>>>>>

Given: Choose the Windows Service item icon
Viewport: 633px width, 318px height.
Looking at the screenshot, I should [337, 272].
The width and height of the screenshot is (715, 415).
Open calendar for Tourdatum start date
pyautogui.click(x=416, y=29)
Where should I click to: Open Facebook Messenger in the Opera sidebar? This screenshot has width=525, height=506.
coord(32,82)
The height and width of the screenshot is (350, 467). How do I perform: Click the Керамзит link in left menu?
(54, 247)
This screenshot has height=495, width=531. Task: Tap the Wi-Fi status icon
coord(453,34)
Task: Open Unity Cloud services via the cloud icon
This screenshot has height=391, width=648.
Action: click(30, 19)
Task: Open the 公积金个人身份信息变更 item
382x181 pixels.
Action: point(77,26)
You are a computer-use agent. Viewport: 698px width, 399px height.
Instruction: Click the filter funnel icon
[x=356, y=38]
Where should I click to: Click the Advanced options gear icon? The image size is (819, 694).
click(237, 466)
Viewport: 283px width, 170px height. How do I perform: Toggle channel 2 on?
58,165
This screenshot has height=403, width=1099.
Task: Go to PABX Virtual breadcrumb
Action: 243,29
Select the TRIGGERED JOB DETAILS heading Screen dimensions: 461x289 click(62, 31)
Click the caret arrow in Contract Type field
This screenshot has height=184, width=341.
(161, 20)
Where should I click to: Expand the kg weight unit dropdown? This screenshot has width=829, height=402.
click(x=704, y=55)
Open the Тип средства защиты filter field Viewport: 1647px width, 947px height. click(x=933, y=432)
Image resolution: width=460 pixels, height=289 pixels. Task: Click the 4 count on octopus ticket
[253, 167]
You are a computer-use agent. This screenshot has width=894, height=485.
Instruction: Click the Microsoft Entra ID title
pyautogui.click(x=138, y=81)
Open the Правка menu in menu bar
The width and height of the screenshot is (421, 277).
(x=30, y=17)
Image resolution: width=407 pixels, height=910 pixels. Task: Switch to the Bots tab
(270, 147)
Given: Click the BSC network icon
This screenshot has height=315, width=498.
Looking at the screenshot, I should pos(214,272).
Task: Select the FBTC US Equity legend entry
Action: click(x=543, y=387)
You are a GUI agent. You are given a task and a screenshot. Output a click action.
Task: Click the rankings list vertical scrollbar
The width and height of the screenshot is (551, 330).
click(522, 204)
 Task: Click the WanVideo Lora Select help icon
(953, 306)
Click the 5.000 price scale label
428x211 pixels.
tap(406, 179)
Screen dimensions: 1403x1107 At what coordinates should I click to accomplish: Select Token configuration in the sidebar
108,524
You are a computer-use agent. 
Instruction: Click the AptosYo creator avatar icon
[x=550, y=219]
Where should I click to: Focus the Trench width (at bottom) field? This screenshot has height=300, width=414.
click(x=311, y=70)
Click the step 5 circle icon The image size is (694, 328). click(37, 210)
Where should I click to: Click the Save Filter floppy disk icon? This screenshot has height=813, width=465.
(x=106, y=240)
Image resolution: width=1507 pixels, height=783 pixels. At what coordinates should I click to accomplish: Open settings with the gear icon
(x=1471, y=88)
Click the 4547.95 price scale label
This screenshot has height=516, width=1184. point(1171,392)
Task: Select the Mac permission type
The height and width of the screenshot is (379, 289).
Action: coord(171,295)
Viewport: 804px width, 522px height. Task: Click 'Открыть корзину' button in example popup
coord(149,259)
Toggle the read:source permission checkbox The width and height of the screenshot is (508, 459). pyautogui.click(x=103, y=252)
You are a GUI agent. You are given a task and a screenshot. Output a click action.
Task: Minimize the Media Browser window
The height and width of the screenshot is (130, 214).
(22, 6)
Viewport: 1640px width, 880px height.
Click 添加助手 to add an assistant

<<<<<

Exactly reproduce the lines of the data above that run from the line containing "Image resolution: width=1507" through the final one.

Image resolution: width=1507 pixels, height=783 pixels. At what coordinates should I click to accomplish: Open settings with the gear icon
(x=1471, y=88)
Click the 4547.95 price scale label
This screenshot has height=516, width=1184. point(1171,392)
Task: Select the Mac permission type
The height and width of the screenshot is (379, 289).
Action: coord(171,295)
Viewport: 804px width, 522px height. Task: Click 'Открыть корзину' button in example popup
coord(149,259)
Toggle the read:source permission checkbox The width and height of the screenshot is (508, 459). pyautogui.click(x=103, y=252)
You are a GUI agent. You are given a task and a screenshot. Output a click action.
Task: Minimize the Media Browser window
The height and width of the screenshot is (130, 214).
(22, 6)
Viewport: 1640px width, 880px height.
Click 添加助手 to add an assistant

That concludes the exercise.